What is needed
Without including any picture, copy the entries that follow word for word.

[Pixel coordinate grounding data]
# # # # # # #

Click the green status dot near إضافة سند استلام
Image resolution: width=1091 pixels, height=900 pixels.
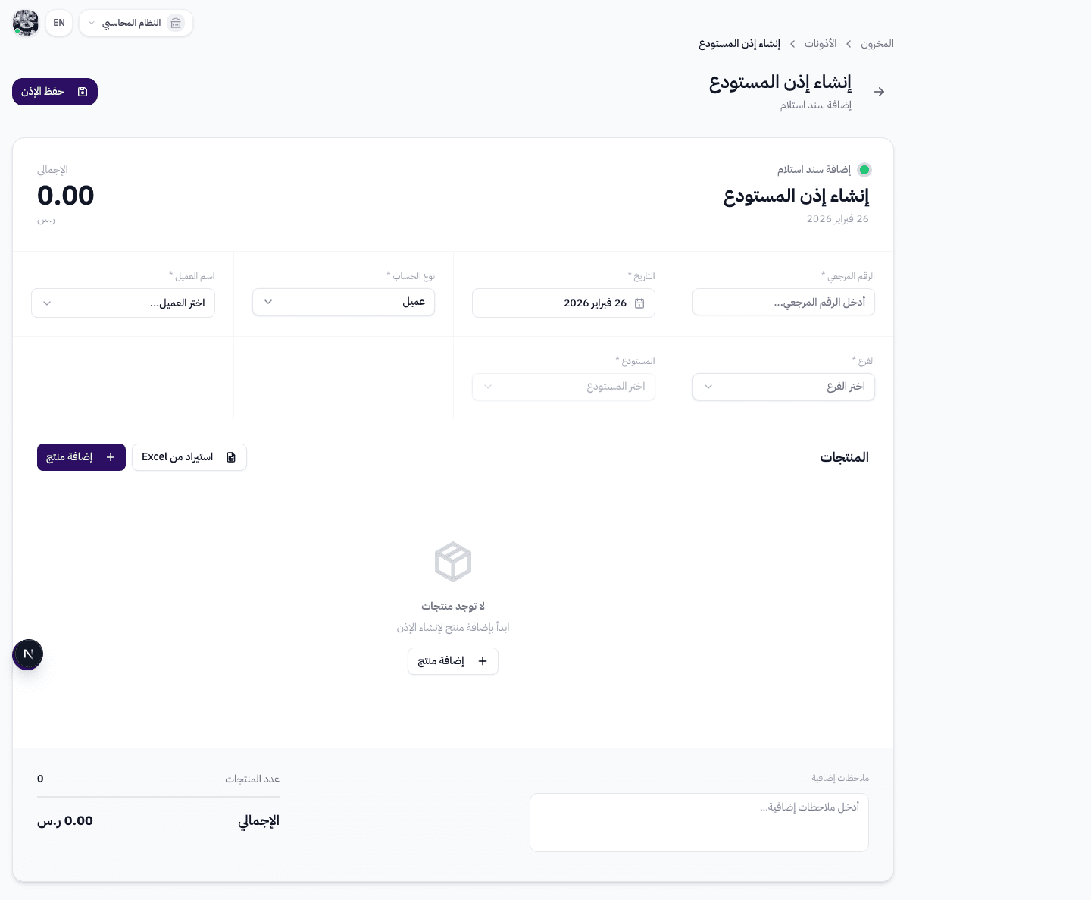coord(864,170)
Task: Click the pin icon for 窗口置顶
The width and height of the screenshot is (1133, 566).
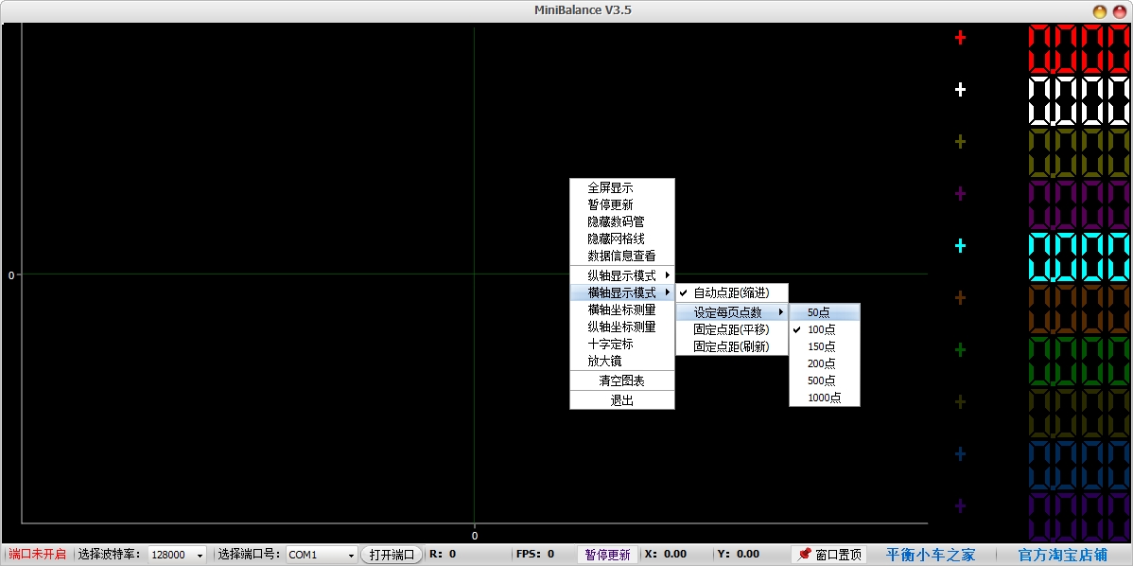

# # # # # # #

Task solution
Click the green status dot near إضافة سند استلام
Image resolution: width=1091 pixels, height=900 pixels.
coord(864,170)
Task: Click the pin icon for 窗口置顶
The width and height of the screenshot is (1133, 566).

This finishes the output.